C’est une « Europe de l’optimisation fiscale » que nous décrit Éric Walravens, auteur d’une enquête sur un chantage qui ruine nos États. Du « double Irish » au « sandwich hollandais » en passant par les « intérêts notionnels » belges, le « Crédit impôt recherche » français ou les « rulings » fiscaux, ces accords secrets entre le fisc d’un État et une multinationale, Éric Walravens propose un tour d’horizon des dispositifs « attractifs » offerts par les pays européens aux grandes firmes :
une véritable jungle de dérogations et de régimes d’exception, où le droit commun fiscal ne semble plus valoir que pour les « petits ». Un dumping fiscal qui mine l’Europe alors qu’une harmonisation se fait attendre depuis 30 ans. (...)
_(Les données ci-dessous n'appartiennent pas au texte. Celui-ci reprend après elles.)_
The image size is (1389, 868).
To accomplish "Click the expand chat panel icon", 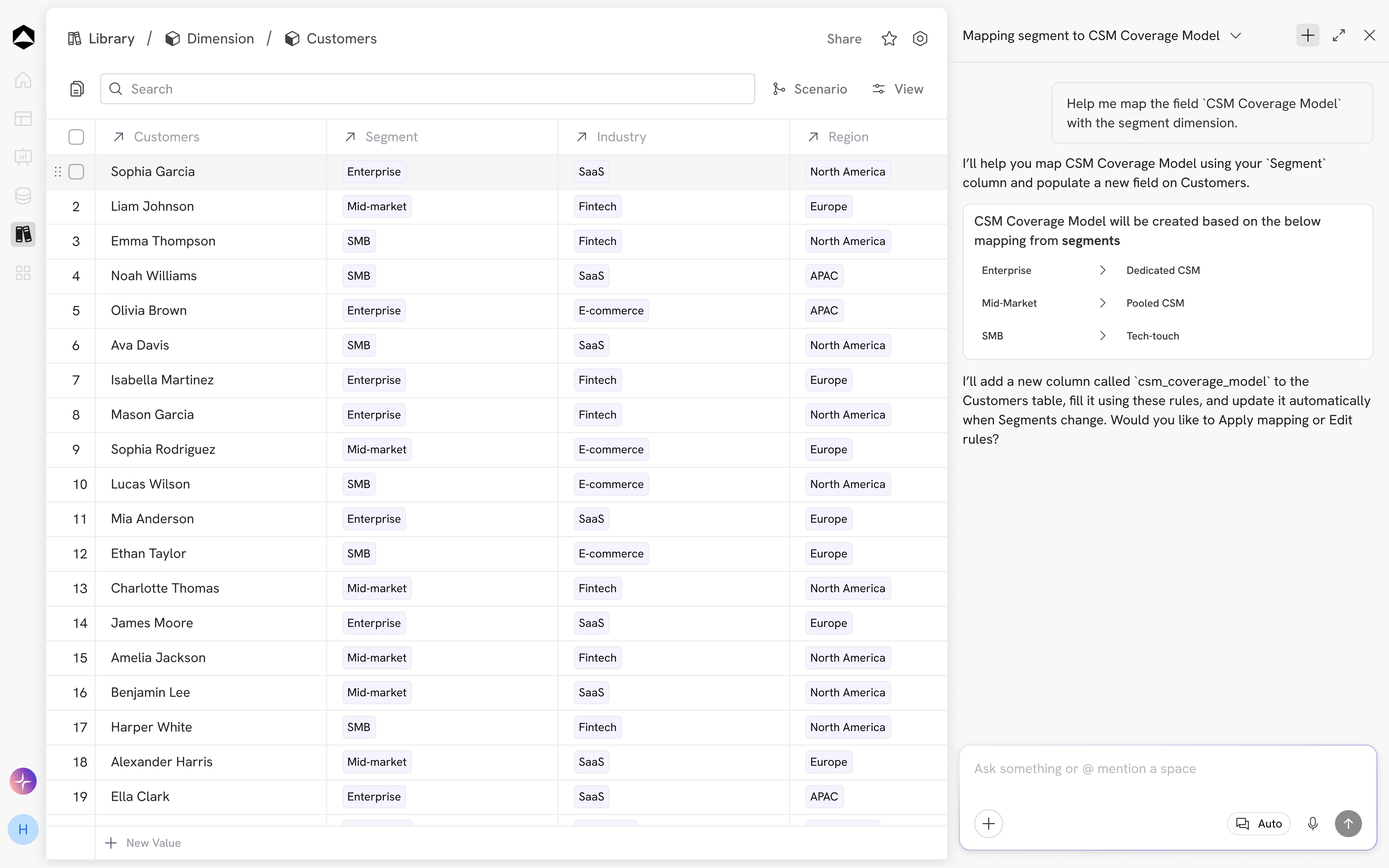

" Il existe toute une chaîne de responsabilité, qui va des paradis fiscaux les plus agressifs comme Jersey ou les îles Vierges britanniques, en passant par un ensemble de paradis fiscaux que l’on pourrait qualifier d’« intermédiaires » – Belgique ou Luxembourg – jusqu’aux grands pays. Ces derniers sont parfois tentés de répondre à la concurrence fiscale des premiers en adoptant leurs propres mesures de défiscalisation.(...)
Chaque pays développe ses propres niches fiscales à l’appui d’une stratégie économique. Cela peut être une stratégie de pur soutien au secteur financier, comme au Luxembourg. Cela peut être une stratégie de soutien à la recherche, comme en France. Le Crédit impôt recherche (CIR) est une énorme niche fiscale – le plus important dispositif de soutien à la recherche-développement en Europe. Tout n’y est pas à rejeter. Mais certains aspects du CIR, comme les réductions fiscales pour les brevets, méritent d’être questionnés. En eux-mêmes, ces réductions ne favorisent pas l’innovation. En revanche, elles favorisent le pooling de brevets dans des filiales purement financières, dans une optique de concurrence avec d’autres pays sur ce secteur d’activité. Cet aspect du CIR vise surtout à encourager la relocalisation en France de certaines activités juridiques. S’il s’agit de créer de la nouvelle recherche en France, le Crédit impôt recherche est positif, mais s’il s’agit simplement d’attirer des activités qui se faisaient dans un autre pays, cela ne me semble pas avoir beaucoup de sens. Il faut penser européen. " (...)
La Commission européenne pousse depuis très longtemps à l’harmonisation fiscale, et ce sont les pays qui s’y opposent – en particulier l’Irlande pour l’impôt sur les sociétés et le Luxembourg pour la taxation de l’épargne. Mais beaucoup d’autres pays s’abritent derrière ces deux-là. La manière dont vous présentez la Commission en France, comme un agent systématiquement ultralibéral, est parfois un peu caricaturale. (...)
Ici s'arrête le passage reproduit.